The Indie Book Review: Catalyst The Passage of Hellsfire

There are, maybe, seven basic fantasy plots. The readers know this. They know that just about every fantasy they open will be a variation on one or another beloved theme. This is not a shock to them. So, when a fantasy reader says a plot is predictable, they don't mean: I've seen a variation on this before (because we all have) they mean the author didn't do a good job making an old plot interesting, setting it in a well crafted world, or giving us fantastic characters to adventure along with.

Catalyst: The Passage of Hellsfire, was predictable. It's not bad, but it's also not really engaging.  Hellsfire, yes, that's the name of the main character, reads like a hybrid of Luke Skywalker and Harry Potter. He's a boy with a destiny and a special power. He's also bit flat. Not obnoxious, but not fully rounded in any meaningful way either.

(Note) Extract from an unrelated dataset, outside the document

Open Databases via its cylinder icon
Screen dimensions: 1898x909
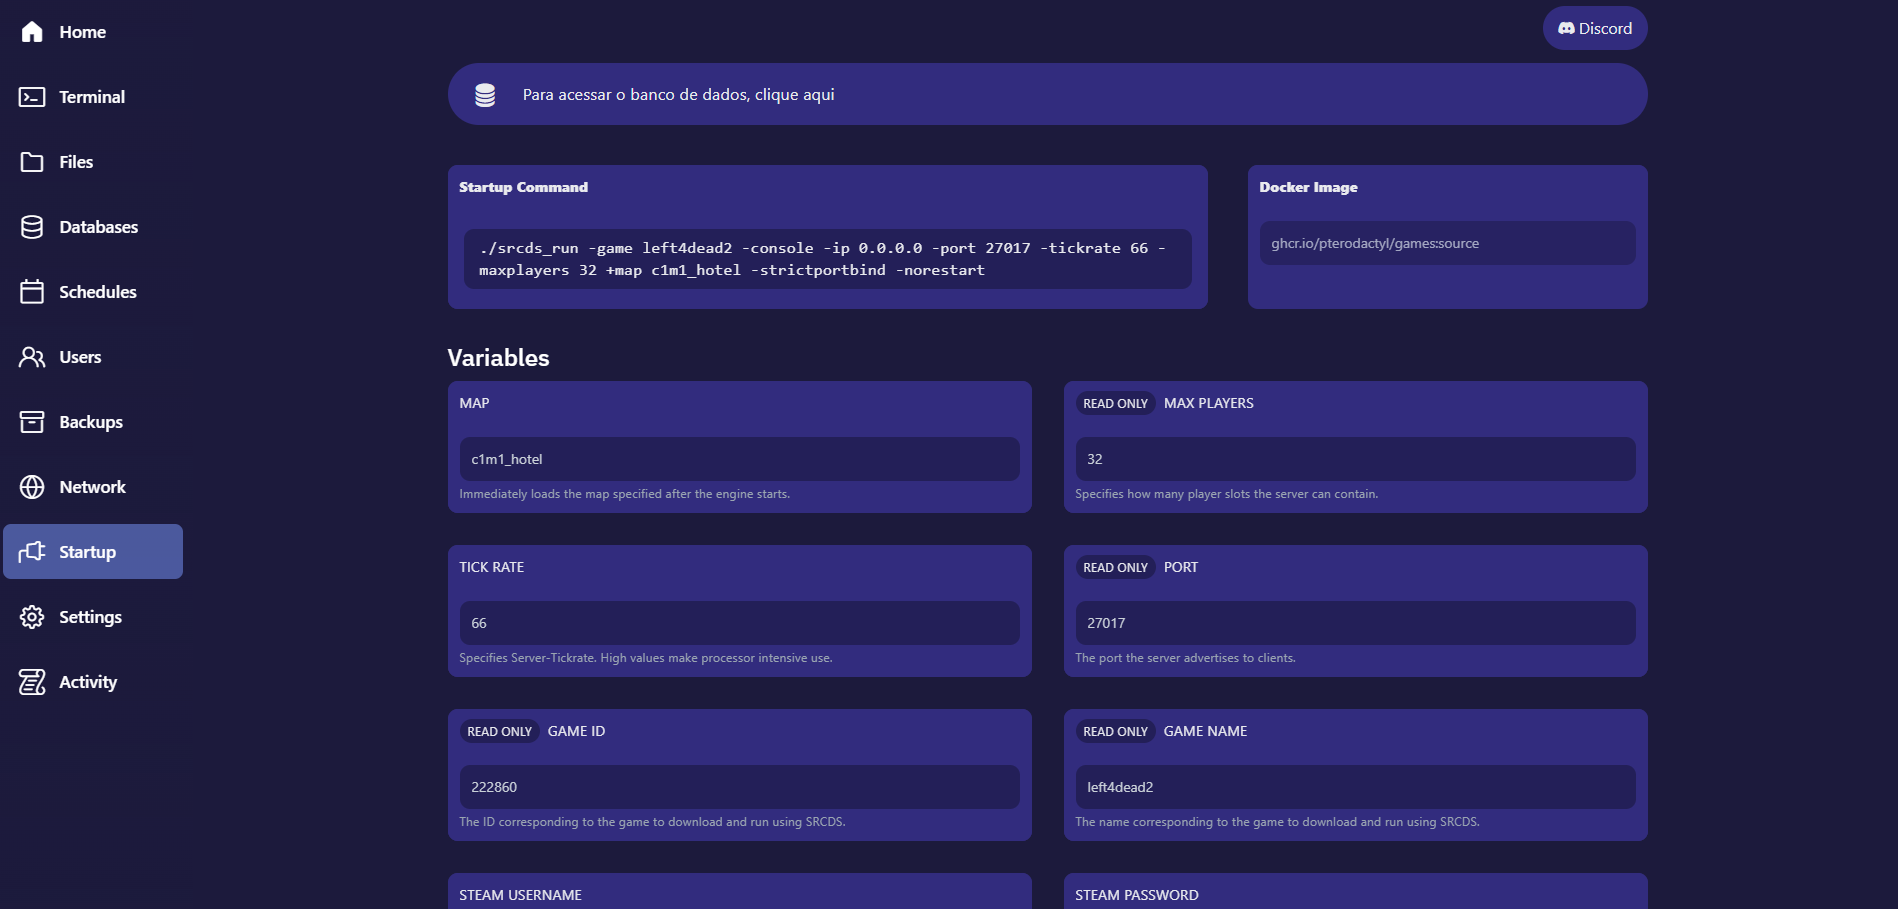click(x=32, y=227)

In fact, the whole book reads like a hybrid of Star Wars, Harry Potter, and Lord of the Rings.  The Hero is young, stupid, and The One Whose Coming Was Foretold. The Wizard is old and wise, and takes him under his wing for training. The Princess is beautiful, spunky, handy with a sword, but still in need of rescuing. The Good King is being taken advantage of by his Evil Adviser. The Evil Adviser has plans to find the magical plot device artifact and use it to take over the world. You've read this story before. I've read this story before, and both of us turned each page with bated breath when it was populated with fantastic characters in an expertly built world.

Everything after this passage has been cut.